Answer these questions about the Leatherface costume thread:
(a) Which costume pieces does Big Nick say he already has?
(b) What does Big Nick say he can always do about the chainsaw if need be?
(c) Which material does Living DeadGirl call better than leather for the arm guards?
::: SELECTED PASSAGE :::
# Piecing together a Leatherface Costume.



## Big Nick (Jan 22, 2009)

Hey everyone,

I am looking for some help with my Leatherface Costume. So far i have my mask, Apron, shirt, pants, and boots. The two things i am running into problems with are the Leather Arm guards/bands on Leatherface's forearms and his Chainsaw. I just want to say before people start throwing out suggestions that please do not suggest those crappy plastic chainsaws that they sell for like $20. I'm not trying to toot my own horn but i have sank a lot of money, time and patience into this costume to try and make this as acurate to the movie as possible so i'm not gonna cheese it up by cutting corners. I am not so worried about the Chainsaw in all honesty because i can always rent one if need be. My big dilema are these arm bands. I have no idea what they are or what purpose they serve? All i know is that they are a key element. Well, not a key element but i'd like to have them for the costume. 

Thanks in advance for any and all help,

Nick


----------



## Living DeadGirl (Oct 7, 2009)

I totally get the authenticity thing, I am exactly the same way and spend tons of money on my costumes to make them as legit as possible. As for the chainsaw, I say you have the right idea with renting one. Nothing will even come close to the real thing. Now the arm guards-that's what they look like to me, I found a pic, let me know if this is what you mean. If so, maybe there is something in sporting goods (shin guards? as a prototype.) You can make them out of leather, or better yet naugahyde.
::: RECORDED INFORMATION :::
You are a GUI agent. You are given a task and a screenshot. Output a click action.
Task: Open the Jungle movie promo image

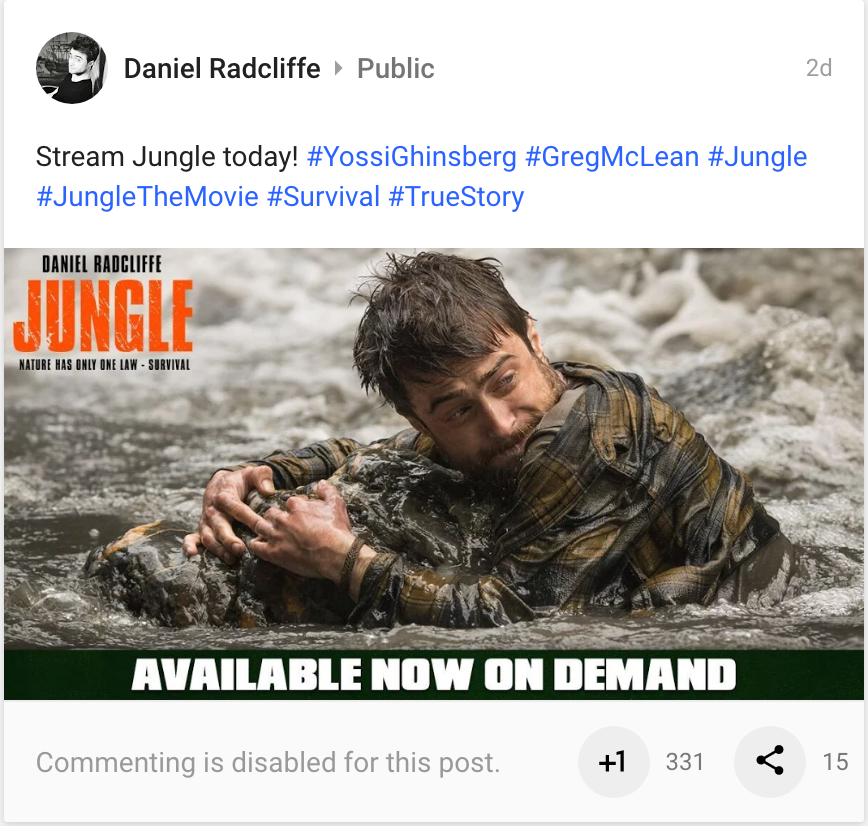click(434, 474)
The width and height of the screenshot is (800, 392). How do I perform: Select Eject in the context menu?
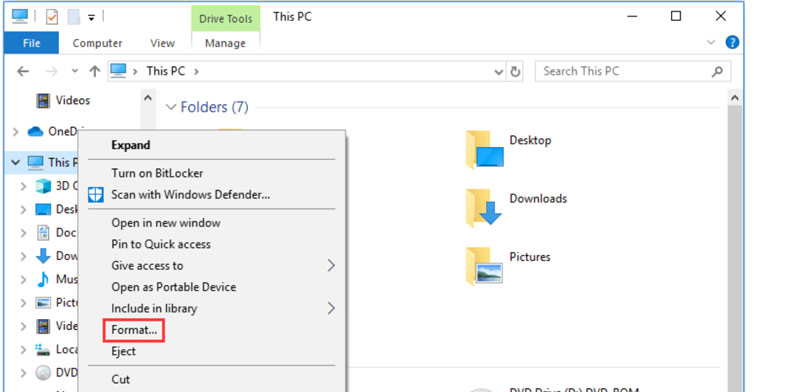pyautogui.click(x=123, y=352)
:::
*PROBLEM SOLUTION*:
(a) His mask, apron, shirt, pants, and boots.
(b) He can rent one.
(c) Naugahyde.